The task. A single figure is the whole answer: the number of lines in the entries that contain "computer".

Study material.
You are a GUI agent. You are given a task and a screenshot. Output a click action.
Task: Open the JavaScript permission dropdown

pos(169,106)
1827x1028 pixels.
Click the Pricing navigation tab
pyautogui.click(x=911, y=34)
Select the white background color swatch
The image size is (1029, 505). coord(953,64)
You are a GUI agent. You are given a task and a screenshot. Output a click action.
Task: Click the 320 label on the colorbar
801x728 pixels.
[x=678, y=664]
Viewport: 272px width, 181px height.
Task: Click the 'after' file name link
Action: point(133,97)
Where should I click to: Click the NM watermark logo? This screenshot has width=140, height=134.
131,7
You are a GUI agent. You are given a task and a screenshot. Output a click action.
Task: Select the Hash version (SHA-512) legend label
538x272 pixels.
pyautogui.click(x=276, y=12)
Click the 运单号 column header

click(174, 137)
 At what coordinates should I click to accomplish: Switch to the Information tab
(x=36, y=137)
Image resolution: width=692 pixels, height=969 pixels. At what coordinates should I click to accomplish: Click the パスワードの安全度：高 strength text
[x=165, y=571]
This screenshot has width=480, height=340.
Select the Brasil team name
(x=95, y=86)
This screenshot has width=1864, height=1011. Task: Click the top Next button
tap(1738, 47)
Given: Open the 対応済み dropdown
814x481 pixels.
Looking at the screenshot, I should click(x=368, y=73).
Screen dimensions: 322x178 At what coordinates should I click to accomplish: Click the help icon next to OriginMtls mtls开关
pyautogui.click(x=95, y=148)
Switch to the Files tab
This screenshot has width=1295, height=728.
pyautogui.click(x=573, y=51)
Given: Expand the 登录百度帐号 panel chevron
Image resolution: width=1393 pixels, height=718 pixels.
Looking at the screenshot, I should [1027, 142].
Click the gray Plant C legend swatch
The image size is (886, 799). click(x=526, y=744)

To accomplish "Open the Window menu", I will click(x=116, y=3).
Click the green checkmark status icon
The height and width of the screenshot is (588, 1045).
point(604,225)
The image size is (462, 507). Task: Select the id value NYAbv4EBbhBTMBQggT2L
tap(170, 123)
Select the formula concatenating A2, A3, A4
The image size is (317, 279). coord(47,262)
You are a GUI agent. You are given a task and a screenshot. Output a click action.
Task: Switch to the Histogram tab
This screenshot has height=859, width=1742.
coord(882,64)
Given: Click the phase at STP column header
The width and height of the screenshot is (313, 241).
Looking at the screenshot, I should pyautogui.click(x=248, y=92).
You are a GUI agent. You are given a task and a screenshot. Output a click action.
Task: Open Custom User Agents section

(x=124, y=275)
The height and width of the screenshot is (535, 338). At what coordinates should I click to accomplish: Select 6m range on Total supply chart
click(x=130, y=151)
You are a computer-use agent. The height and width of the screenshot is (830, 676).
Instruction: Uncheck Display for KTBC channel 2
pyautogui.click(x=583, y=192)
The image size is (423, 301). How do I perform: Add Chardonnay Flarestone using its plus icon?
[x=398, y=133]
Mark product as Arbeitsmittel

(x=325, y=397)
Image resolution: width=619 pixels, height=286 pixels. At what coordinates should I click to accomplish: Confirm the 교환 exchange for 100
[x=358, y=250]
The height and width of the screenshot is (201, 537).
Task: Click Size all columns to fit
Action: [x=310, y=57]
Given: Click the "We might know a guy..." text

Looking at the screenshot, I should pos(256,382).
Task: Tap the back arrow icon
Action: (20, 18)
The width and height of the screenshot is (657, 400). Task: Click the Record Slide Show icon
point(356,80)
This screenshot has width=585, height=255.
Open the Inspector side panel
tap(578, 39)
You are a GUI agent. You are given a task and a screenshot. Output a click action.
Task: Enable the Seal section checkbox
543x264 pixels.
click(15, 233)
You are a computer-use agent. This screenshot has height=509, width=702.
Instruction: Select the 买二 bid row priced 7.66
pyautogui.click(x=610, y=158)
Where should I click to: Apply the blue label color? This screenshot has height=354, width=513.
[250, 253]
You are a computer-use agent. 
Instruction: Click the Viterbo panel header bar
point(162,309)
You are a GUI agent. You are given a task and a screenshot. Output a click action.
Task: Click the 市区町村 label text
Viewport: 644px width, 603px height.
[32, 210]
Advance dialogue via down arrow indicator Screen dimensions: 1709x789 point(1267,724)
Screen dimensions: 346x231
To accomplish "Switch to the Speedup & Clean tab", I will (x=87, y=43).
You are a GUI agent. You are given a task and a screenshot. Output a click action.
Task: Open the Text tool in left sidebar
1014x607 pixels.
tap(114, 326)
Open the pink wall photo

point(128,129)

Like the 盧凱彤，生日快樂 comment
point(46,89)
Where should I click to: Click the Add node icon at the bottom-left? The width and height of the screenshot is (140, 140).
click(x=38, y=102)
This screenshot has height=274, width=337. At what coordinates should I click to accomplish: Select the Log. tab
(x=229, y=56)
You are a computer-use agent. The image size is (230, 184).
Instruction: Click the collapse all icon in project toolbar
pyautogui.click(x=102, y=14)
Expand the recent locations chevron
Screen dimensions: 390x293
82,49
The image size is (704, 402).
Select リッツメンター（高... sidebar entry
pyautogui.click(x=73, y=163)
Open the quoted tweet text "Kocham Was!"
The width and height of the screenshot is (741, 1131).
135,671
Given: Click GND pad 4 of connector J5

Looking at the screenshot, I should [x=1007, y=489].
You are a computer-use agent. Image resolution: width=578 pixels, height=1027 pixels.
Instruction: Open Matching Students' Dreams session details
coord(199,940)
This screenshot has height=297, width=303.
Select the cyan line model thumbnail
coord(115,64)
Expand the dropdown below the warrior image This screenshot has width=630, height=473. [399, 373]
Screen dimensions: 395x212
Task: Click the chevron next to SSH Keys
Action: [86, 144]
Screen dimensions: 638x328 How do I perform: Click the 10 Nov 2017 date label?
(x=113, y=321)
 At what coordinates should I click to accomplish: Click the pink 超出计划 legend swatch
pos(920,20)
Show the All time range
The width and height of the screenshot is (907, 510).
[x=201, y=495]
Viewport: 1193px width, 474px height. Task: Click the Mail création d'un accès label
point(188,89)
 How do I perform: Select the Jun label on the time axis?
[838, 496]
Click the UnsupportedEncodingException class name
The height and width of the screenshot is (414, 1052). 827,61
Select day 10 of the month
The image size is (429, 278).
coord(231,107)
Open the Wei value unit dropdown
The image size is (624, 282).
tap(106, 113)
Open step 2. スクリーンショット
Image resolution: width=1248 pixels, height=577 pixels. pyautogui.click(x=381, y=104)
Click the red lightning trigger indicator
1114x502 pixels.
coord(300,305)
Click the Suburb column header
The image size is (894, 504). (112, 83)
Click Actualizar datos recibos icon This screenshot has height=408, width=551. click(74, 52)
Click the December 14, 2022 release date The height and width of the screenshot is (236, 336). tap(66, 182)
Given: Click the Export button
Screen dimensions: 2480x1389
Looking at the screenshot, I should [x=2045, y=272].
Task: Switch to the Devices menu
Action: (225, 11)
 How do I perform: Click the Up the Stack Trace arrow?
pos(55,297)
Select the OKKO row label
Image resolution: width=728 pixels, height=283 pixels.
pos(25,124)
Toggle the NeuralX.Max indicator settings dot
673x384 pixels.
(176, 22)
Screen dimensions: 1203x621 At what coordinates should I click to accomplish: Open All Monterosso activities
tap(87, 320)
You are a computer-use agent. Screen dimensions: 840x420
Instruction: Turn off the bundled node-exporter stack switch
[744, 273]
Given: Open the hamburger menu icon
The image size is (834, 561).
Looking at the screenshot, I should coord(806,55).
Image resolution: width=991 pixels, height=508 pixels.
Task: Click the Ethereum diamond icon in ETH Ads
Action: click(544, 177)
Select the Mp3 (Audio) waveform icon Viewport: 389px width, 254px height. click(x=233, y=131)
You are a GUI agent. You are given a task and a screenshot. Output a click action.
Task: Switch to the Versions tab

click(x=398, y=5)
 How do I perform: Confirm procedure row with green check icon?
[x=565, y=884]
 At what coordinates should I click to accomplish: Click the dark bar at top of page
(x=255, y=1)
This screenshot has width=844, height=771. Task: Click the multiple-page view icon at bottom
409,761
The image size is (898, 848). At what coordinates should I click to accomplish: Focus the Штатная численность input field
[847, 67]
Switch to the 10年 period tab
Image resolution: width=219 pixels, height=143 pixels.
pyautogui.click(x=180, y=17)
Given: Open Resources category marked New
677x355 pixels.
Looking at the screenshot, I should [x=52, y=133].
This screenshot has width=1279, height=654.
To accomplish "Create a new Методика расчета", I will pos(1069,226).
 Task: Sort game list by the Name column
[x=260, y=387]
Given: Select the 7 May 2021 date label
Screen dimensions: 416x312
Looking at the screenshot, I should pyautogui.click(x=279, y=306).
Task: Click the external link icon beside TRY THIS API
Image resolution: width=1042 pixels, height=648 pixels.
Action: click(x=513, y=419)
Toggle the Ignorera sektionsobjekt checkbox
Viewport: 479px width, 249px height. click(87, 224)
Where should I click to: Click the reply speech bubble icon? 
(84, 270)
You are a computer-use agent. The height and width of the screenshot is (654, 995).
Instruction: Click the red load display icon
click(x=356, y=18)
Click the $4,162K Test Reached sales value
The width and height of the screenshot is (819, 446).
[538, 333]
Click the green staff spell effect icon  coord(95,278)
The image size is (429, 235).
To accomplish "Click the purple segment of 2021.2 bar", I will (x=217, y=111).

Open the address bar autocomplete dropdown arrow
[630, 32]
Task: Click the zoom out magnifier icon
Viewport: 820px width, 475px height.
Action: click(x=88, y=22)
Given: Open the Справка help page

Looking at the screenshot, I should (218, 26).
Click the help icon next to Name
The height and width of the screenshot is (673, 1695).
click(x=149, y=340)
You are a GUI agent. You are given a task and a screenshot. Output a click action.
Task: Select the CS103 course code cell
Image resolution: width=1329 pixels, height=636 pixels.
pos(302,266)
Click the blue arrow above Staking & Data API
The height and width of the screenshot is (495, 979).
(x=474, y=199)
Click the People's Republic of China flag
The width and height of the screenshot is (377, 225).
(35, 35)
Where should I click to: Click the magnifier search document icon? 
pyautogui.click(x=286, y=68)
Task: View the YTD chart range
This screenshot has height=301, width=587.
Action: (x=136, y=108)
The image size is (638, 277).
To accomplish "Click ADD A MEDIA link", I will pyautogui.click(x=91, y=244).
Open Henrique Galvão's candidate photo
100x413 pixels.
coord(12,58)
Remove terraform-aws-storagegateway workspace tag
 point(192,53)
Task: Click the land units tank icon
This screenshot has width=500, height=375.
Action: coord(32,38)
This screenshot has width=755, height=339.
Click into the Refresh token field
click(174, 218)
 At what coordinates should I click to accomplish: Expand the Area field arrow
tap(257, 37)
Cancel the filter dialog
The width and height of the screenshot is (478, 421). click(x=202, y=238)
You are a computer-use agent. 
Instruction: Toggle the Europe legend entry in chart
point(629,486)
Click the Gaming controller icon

Output. 8